# Task to carry out
Output, exactly and alone, the lines from the one containing "You are a computer-use agent. Viewport: 1548px" through the last line of the material below, both ends included.

- - - -

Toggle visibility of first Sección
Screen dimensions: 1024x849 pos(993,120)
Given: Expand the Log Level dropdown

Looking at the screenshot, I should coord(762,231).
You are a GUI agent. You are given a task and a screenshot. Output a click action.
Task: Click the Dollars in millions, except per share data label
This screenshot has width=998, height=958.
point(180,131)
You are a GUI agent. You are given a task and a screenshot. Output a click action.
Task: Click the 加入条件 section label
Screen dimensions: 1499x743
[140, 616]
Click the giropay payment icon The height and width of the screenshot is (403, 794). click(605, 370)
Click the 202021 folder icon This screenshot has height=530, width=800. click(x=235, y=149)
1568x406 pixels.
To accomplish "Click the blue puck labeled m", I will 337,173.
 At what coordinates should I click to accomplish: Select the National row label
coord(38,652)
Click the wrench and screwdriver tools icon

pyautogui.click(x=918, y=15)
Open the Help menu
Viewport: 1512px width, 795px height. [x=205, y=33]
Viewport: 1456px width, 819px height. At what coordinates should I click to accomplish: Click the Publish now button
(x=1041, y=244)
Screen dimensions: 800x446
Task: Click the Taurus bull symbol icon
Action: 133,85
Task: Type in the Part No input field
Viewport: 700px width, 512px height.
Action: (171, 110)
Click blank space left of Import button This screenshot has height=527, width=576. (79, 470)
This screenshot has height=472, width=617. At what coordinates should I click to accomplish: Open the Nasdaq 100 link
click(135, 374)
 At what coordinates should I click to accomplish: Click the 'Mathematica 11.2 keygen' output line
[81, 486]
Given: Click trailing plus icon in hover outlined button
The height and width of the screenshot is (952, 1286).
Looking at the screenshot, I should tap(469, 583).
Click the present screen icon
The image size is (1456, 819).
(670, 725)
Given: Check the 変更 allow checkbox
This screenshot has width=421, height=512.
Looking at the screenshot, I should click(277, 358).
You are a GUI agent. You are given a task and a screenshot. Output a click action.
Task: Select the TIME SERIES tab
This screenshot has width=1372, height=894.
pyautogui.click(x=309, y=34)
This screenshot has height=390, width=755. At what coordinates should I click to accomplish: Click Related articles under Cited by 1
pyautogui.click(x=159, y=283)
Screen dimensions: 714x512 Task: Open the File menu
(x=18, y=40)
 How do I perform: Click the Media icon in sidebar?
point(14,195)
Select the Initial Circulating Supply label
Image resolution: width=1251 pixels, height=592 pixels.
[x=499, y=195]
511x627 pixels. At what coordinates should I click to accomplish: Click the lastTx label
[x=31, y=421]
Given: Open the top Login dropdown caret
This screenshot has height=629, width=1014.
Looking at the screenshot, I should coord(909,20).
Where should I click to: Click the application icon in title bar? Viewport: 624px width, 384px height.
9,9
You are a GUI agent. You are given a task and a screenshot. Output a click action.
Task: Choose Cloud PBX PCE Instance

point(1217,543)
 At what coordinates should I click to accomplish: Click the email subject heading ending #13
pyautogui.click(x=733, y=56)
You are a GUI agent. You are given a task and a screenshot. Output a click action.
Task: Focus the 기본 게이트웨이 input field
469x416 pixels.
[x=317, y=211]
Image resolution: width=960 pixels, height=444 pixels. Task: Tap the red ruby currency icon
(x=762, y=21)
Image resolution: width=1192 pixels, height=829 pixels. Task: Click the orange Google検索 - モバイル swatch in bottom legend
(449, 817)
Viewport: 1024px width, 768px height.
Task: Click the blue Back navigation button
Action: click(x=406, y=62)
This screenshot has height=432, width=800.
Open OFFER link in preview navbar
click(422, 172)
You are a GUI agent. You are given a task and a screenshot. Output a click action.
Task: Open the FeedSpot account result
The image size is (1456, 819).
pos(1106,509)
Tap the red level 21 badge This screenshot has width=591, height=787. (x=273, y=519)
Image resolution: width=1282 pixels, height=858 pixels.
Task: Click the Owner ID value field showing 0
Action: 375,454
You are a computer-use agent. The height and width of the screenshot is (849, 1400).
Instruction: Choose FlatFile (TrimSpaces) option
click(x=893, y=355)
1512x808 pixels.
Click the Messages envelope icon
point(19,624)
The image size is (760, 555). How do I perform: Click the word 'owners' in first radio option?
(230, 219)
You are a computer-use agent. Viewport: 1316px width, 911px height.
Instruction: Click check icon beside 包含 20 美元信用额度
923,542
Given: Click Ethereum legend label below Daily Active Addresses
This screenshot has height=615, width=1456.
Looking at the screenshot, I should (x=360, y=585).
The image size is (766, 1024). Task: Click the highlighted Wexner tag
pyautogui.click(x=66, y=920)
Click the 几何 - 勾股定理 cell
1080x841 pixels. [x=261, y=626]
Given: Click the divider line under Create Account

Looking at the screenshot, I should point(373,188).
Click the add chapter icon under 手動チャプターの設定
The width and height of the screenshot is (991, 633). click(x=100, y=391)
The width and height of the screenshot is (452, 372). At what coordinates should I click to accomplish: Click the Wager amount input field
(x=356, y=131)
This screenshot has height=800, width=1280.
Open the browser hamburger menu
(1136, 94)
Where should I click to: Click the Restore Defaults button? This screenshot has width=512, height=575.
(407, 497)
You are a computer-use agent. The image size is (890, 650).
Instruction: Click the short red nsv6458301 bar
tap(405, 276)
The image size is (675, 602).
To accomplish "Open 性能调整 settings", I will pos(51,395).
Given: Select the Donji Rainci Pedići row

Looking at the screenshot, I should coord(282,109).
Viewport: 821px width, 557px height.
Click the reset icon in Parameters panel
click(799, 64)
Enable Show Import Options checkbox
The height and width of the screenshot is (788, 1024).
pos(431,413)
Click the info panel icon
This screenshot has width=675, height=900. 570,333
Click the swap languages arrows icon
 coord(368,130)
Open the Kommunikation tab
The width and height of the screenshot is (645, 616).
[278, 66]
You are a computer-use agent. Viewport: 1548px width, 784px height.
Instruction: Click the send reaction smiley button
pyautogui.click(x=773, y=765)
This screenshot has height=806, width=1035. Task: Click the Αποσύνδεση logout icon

- - - -

# Solution to this problem
You are a computer-use agent. Viewport: 1548px width, 784px height.
Instruction: Click the send reaction smiley button
pyautogui.click(x=773, y=765)
This screenshot has height=806, width=1035. Task: Click the Αποσύνδεση logout icon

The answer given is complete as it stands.